Apa yang disiapkan pemerintah jauh dari cukup bahkan boleh dikatakan tidak membantu secara menyeluruh. Pertama karena perbandingan kecukupan dana yang disediakan dengan jumlah pengangguran yang dipersyaratkan. Bisa jadi angka yang tertera bukan angka sebenarnya, sebab pendataan hari inipun simpang siur kebenarannya.
Kedua, jika selesai pelatihan, akankah bisa langsung bekerja? Berapa lama pemerintah sanggup memberi insentif setiap bulannya hingga seseorang mendapatkan pekerjaan? Apalagi jika dana yang digelontorkan bersumber dari pajak, akan berapa juta orang lagi diperas darahnya karena pajak, baru beberapa minggu yang lalu menteri keuangan Sri Mulyani menyebutkan obyek pajak baru yang rata-rata menjadi konsumsi rakyat kecil.

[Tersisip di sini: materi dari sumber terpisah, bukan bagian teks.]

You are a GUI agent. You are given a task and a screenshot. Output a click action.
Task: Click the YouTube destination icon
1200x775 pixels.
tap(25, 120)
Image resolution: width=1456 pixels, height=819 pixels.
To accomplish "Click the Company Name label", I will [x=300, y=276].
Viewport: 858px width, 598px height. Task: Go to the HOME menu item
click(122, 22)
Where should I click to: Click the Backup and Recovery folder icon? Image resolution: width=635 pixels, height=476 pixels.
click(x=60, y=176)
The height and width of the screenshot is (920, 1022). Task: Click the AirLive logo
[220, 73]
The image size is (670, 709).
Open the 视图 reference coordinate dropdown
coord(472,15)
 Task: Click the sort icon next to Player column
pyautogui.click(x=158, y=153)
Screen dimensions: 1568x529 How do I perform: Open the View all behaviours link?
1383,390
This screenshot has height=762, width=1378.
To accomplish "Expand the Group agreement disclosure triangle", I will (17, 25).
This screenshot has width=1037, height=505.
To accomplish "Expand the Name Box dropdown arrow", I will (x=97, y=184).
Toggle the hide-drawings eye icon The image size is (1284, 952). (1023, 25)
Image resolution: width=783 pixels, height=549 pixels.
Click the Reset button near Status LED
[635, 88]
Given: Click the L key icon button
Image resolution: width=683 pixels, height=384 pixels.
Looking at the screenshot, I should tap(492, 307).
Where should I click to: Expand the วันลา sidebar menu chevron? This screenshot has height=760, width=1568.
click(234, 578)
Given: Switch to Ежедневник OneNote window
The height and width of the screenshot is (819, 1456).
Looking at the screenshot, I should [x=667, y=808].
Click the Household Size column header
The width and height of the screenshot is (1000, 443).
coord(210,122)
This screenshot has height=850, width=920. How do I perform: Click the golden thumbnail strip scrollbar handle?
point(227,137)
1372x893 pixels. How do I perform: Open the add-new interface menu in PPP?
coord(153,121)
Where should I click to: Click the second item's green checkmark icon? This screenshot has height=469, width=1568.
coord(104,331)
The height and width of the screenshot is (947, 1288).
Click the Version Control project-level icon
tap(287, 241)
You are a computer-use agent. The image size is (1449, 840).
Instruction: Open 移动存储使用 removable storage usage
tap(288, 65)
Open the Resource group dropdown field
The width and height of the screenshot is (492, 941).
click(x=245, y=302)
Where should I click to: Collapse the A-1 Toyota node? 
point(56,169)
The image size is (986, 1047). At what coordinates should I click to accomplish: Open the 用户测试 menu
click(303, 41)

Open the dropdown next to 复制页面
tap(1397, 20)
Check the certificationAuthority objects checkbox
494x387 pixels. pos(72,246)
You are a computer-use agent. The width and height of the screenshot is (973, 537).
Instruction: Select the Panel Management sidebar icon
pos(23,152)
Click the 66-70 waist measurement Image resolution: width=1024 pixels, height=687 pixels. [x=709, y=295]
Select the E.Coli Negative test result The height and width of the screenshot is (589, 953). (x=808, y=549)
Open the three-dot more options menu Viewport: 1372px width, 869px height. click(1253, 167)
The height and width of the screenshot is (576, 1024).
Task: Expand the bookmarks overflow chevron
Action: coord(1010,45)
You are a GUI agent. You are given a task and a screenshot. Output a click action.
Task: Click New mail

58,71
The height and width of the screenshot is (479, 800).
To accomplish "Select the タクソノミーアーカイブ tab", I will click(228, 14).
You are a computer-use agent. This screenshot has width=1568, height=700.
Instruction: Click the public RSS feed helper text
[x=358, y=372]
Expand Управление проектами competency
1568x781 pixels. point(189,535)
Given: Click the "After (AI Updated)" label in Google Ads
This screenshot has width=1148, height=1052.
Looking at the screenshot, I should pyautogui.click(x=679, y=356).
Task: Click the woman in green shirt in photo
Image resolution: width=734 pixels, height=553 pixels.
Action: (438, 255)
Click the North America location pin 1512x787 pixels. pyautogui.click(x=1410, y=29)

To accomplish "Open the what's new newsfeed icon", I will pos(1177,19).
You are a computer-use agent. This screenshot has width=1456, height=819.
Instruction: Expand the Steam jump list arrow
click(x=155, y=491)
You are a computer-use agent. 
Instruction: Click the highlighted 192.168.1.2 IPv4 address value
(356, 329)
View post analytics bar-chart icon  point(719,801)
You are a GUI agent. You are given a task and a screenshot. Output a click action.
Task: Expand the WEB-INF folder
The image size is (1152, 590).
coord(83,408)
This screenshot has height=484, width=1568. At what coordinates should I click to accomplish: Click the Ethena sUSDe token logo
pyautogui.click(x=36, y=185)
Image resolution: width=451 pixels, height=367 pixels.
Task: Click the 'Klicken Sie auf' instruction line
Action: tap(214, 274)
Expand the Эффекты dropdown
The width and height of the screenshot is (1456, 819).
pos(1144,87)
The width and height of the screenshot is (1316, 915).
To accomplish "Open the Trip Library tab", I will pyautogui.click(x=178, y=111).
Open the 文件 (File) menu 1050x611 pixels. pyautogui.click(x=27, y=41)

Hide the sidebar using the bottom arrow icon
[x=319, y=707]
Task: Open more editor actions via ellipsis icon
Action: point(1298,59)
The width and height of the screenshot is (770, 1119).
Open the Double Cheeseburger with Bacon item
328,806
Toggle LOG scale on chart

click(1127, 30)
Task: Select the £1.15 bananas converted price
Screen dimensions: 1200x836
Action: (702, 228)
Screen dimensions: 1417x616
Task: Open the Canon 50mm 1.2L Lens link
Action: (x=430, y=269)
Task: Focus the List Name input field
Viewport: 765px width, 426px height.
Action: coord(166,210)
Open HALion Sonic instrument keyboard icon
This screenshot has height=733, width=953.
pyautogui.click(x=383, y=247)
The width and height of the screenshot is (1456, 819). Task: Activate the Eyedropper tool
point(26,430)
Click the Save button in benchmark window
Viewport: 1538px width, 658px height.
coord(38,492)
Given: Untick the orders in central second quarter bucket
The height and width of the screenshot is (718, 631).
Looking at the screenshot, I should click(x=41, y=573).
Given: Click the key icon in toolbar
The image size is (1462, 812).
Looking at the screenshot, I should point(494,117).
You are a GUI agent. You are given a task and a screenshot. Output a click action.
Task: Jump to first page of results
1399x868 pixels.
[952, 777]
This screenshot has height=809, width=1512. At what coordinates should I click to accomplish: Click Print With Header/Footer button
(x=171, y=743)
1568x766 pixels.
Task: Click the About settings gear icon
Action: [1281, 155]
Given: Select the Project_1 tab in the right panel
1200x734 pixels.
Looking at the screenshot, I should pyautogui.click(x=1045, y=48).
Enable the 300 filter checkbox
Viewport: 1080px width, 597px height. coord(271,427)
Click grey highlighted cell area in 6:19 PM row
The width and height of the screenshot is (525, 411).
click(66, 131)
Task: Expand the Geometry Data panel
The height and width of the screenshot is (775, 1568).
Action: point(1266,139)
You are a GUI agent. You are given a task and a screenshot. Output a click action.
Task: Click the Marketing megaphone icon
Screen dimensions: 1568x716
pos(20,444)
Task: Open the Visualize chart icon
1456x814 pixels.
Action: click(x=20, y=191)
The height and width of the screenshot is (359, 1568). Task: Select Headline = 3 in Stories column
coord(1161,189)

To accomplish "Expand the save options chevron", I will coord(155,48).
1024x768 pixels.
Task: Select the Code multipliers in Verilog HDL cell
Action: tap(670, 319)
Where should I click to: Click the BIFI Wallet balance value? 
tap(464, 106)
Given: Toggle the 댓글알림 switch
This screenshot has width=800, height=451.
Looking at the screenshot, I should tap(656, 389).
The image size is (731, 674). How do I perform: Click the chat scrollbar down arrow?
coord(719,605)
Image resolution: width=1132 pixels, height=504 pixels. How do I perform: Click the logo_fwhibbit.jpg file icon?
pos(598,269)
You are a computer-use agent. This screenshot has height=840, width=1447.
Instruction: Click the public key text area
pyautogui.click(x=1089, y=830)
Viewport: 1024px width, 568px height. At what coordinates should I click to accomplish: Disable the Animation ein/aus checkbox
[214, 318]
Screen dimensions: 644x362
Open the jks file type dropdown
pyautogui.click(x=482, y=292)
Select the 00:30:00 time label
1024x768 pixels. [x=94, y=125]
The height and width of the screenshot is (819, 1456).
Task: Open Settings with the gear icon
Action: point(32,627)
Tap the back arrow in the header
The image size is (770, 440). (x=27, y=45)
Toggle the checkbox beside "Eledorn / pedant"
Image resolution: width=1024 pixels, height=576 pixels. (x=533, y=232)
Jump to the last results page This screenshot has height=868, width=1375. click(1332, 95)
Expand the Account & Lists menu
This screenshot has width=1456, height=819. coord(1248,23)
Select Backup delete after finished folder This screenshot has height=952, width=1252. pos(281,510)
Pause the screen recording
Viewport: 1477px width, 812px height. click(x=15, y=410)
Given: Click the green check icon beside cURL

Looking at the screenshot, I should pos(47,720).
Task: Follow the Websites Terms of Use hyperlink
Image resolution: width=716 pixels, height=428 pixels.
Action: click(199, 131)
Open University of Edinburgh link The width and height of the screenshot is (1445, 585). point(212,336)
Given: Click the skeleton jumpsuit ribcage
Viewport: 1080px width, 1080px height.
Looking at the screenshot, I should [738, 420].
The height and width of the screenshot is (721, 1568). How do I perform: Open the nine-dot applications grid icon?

Dana dari hutang? Jelas hutang Indonesia akan semakin membengkak. Sebab setiap tahun, rezim ini belum bisa membayar hutang atau bunganya namun sudah ambil hutang baru. Sudah bisa dibayangkan bahwa negeri ini akan didominasi asing hingga tak lagi berdaya di atas kaki sendiri, kecuali didikte. Dan nasib pekerja muda kita jelas makin menjadi jongos di negeri sendiri. Ironis!
Lapangan pekerjaan pun tak pernah dijanjikan oleh pemerintah akan mudah diakses rakyat. Selain harus melalui serangkaian ujian pegawai negeri jika PNS, swastapun tak banyak memberikan peluang. Massifnya TKA China masuk ke Indonesia, menandakan siapa yang berkuasa hari ini. Yah, bukan Indonesia tapi Cina. Bertambah parah jika kemudian dipertimbangkan dari sisi-sisi yang lainnya. Jelas kebijakan ini hanya sekadar ilusi , tak kan pernah bisa diwujudkan.
//Islam Solusi Paripurna Menghapus Pengangguran//
Islam memandang, bahwa pendidikan adalah hak setiap warga negara. Oleh karena itu negara tak akan pernah memaksa seseorang untuk bekerja jika ia masih ingin menempuh pendidikan sesuai dengan minat dan bakatnya. Negara justru akan mendorong setiap warga negaranya untuk giat belajar dan memfasilitasinya dengan sarana dan prasarana yang terdepan. Sebab, bagi negara orang berilmu dan cakap dalam bidang tertentu adalah aset negara.
Islam sebagai peraturan akan diterapkan negara berupa kebijakan politik dalam seluruh aspek kehidupan manusia. Pendidikan, kesehatan, keamanan, sosial, ekonomi dan lain sebagainya akan diberlakukan hukum yang mendukung kestabilan dalam negeri. Sedang di luar, negara akan membatasi boleh tidaknya individu rakyat berhubungan atau tidak, terutama jika negara itu adalah negara yang memerangi Islam.
Maka, pengangguran akan diminimalisir sedemikian rupa, sebab mekanisme negara akan menjamin syariat berjalan baik yaitu dengan memerintahkan pria bekerja di rumah. Menyediakan lapangan pekerjaan, pemberian modal kerja baik barang bergerak maupun bukan, penjaminan janda yang tak memiliki wali dan lain sebagainya. Pemberdayaan swadaya, kurangi impor, dan lain sebagainya. Bukan kartu, apapun itu nama kartunya. Wallahu a’ lam biashowab.